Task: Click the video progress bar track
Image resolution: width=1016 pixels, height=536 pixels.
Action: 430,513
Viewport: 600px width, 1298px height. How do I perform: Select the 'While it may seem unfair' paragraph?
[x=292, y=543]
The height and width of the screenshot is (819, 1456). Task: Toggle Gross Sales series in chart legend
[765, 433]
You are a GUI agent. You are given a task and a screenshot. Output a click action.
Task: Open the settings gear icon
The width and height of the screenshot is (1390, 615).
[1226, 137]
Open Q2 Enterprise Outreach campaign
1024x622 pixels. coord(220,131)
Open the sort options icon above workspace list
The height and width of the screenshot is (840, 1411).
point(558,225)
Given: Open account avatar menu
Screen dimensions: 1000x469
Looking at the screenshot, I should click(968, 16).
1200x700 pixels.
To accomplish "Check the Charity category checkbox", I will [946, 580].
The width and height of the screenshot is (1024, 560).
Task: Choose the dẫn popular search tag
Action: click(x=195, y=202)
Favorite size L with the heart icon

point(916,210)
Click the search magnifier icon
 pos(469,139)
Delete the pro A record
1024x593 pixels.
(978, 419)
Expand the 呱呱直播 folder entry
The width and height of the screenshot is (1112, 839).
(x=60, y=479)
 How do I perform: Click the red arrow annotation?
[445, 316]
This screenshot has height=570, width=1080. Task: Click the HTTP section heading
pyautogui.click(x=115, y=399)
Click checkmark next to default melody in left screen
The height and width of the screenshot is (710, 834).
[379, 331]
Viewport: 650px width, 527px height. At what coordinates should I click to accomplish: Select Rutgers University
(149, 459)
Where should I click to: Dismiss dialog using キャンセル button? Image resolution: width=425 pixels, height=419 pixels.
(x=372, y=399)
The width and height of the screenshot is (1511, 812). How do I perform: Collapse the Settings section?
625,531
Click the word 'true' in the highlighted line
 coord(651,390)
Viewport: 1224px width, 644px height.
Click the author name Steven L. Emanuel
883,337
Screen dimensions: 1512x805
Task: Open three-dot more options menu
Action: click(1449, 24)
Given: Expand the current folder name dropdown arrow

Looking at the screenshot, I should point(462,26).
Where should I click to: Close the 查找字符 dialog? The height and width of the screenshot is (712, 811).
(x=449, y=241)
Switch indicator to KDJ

▸ Try it
Every word of every entry must be returned as it appears.

▸ Result
Task: Click the video progress bar track
Image resolution: width=1016 pixels, height=536 pixels.
Action: 430,513
Viewport: 600px width, 1298px height. How do I perform: Select the 'While it may seem unfair' paragraph?
[x=292, y=543]
The height and width of the screenshot is (819, 1456). Task: Toggle Gross Sales series in chart legend
[765, 433]
You are a GUI agent. You are given a task and a screenshot. Output a click action.
Task: Open the settings gear icon
The width and height of the screenshot is (1390, 615).
[1226, 137]
Open Q2 Enterprise Outreach campaign
1024x622 pixels. coord(220,131)
Open the sort options icon above workspace list
The height and width of the screenshot is (840, 1411).
point(558,225)
Given: Open account avatar menu
Screen dimensions: 1000x469
Looking at the screenshot, I should click(968, 16).
1200x700 pixels.
To accomplish "Check the Charity category checkbox", I will [946, 580].
The width and height of the screenshot is (1024, 560).
Task: Choose the dẫn popular search tag
Action: click(x=195, y=202)
Favorite size L with the heart icon

point(916,210)
Click the search magnifier icon
 pos(469,139)
Delete the pro A record
1024x593 pixels.
(978, 419)
Expand the 呱呱直播 folder entry
The width and height of the screenshot is (1112, 839).
(x=60, y=479)
 How do I perform: Click the red arrow annotation?
[445, 316]
This screenshot has height=570, width=1080. Task: Click the HTTP section heading
pyautogui.click(x=115, y=399)
Click checkmark next to default melody in left screen
The height and width of the screenshot is (710, 834).
[379, 331]
Viewport: 650px width, 527px height. At what coordinates should I click to accomplish: Select Rutgers University
(149, 459)
Where should I click to: Dismiss dialog using キャンセル button? Image resolution: width=425 pixels, height=419 pixels.
(x=372, y=399)
The width and height of the screenshot is (1511, 812). How do I perform: Collapse the Settings section?
625,531
Click the word 'true' in the highlighted line
 coord(651,390)
Viewport: 1224px width, 644px height.
Click the author name Steven L. Emanuel
883,337
Screen dimensions: 1512x805
Task: Open three-dot more options menu
Action: click(1449, 24)
Given: Expand the current folder name dropdown arrow

Looking at the screenshot, I should point(462,26).
Where should I click to: Close the 查找字符 dialog? The height and width of the screenshot is (712, 811).
(x=449, y=241)
Switch indicator to KDJ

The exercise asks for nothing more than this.